- Activity 1 -
Answer these questions from the essay on doctors and grief below, one answer per line, each marked like its question:
(a) How many newly admitted patients did an intern typically work up on a call day, and over how many hours?
(b) How many oncologists did the study in the Archives of Internal Medicine track, and for how long?
(c) Which book did the writer weep while reading?
- Activity 2 -
According to the essay on doctors and grief below, which feelings did more than half of the study's participants report as part of their grief? List every one.
- Activity 3 -
Continue the essay on doctors and grief below, picking up after its final sentence.

- Selected passage -
Should doctors show their grief?
How physicians and clinicians cope with treating the terminally ill
Craig (name changed to protect confidentiality) taught me how tough physicians should grieve. They shouldn’t. Craig and I were about the same age and we also had sons who were close in age. Craig suffered from advanced lymphoma that no longer responded to chemotherapy. He knew from his shortness of breath and growing disfiguring tumors on his face and chest that he was dying. He asked me to promise, when his time came, to keep him comfortable. I promised.
Late afternoon on a “call day” his nurse paged me to his room. Call days were rough. Each intern typically “worked up” 8-10 newly admitted patients over a 36 hour period and responded to the changing needs of over 100 other patients. Upon entering his room, I knew from his gurgling, irregular breathing and faraway look that he was dying. I remembered my promise as he weakly squeezed my hand. He died a few minutes later.
Aware that I already had two new patients to evaluate, as well as a long list of other tasks, I left the room and headed for the stairs. Alone in the stairwell, I paused — surprised by a single muffled sob rising from my chest. I shook it off and headed to the next admission and, from there, to many more patients waiting to be seen that evening.
The implicit message I incorporated from those ahead of me in training was “Real doctors don’t feel sadness. You just move on.”
Is showing grief a weakness?
I did not think about Craig again until several years after my internship. I heard the book “House of God” presented a raucous and hilarious view of internship. Instead of laughing, I wept as I read the book which triggered a flood of memories and bottled up grief. I cried for Craig, and for the four year old who was crushed by a car when he darted out into the street, and for the child’s parents, to whom I had to deliver the unfathomable news. My tears felt cleansing as I recalled the many patients who died during my training.
A recent study in the Archives of Internal Medicine (Nature and Impact of Grief over Patient Loss on Oncologists Personal and Professional Lives) tracked 20 oncologists for nine months to determine if they felt grief when a patient died and how they coped with the feeling. In a New York Times article about the study, the lead researcher, Leeat Granek, writes that “not only do doctors experience grief, but the professional taboo on the emotion also has negative consequences for the doctors themselves…More than half of our participants reported feelings of failure, self-doubt, sadness and powerlessness as part of their grief experience, and a third talked about feelings of guilt, loss of sleep and crying.”
To avoid being overwhelmed, some physicians and clinicians maintain an emotional distance to cope with a career where they witness so much illness and death. Many clinicians feel they must stay strong for patients and families who are experiencing their own substantial grief. Other clinicians may be reluctant to show emotion in front of patients or their professional colleagues as they perceive this as a sign of weakness.
The study goes on to say “the theme of balancing emotional boundaries captured the tension between growing close enough to care about the patients but remaining distant enough to avoid the pain of the loss when the patient died…patient loss was a unique affective experience that had a smoke like quality. Like smoke, this grief was intangible and invisible. Nonetheless, it was pervasive, sticking to the physicians’ clothes when they went home after work and slipping under the doors between patient rooms.”

- Recorded information -
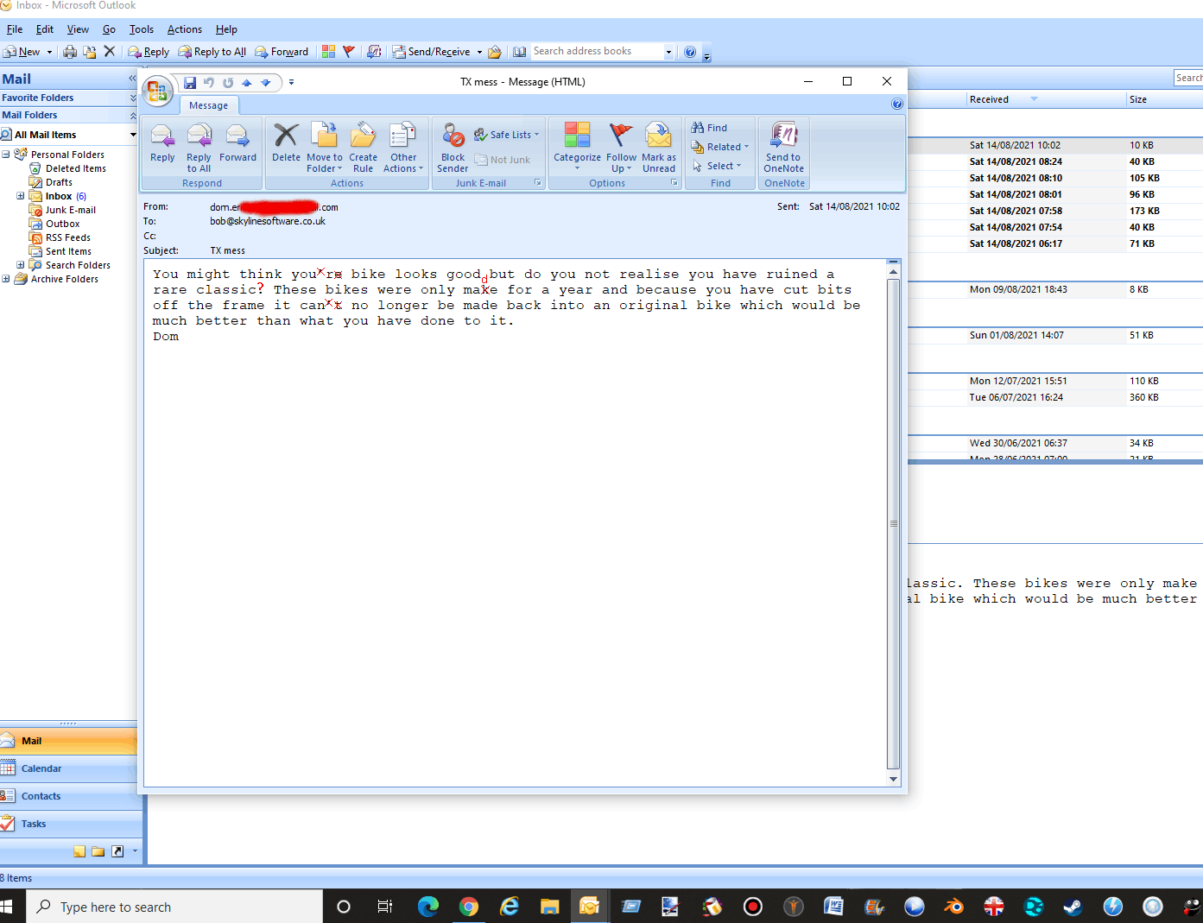Screen dimensions: 1203x923
Task: Collapse the Personal Folders tree node
Action: tap(6, 155)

- Task result 1 -
(a) 8-10 newly admitted patients over a 36 hour period
(b) 20 oncologists for nine months
(c) "House of God"

- Task result 2 -
- Failure
- Self-doubt
- Sadness
- Powerlessness

- Task result 3 -
Support for grieving clincians
Here at Park Nicollet, we provide our clinicians with many resources to deal with the unique challenges of working in medicine, including professional and peer-to-peer counseling. Our other professional renewal programs include “Finding Meaning in Medicine,” a group discussion session that includes retired Park Nicollet physicians who share their experience and wisdom with younger doctors. Our off campus “Courage and Renewal for Healers Retreat” provides three days of facilitated counseling to “help physicians renew their vocational vitality and deepen their professional practice.”
We also have special meetings called “Schwarz Rounds” that are open to all team members where our clinicians share personal stories that help them address the emotional aspects of their profession.
Unfortunately, we have recently experienced our own grief at the loss of one of our Park Nicollet colleagues – ironically, the physician who led our professional renewal programs. Judson Reaney, MD was a remarkable man and an outstanding physician who started many of our professional renewal programs and died too young at the age of 62. We have had to pause a few of our programs due to his death, but I am proud to say that Dr. Reaney’s important work will be continued by the Reaney Center for Professional Renewal, which is currently being developed.
Finally, I personally agree with a Park Nicollet doctor who wrote about physician grief in one of our internal newsletters. “The positive side of the coin,” she writes, “is in the greater understanding of the human condition that comes with the experience of loss, sorrow, and grief. We are in a privileged position to bear witness to the naked realities of life. The brave practitioner who can use the settings of morbidity and mortality as occasion for reflection is likely to have an acute awareness of current blessings along with an understanding of the painful fragility of the world. The frequent comment from mature doctors that ‘I’ve learned more from my patients than they have from me’ is a reflection of this rich experience.”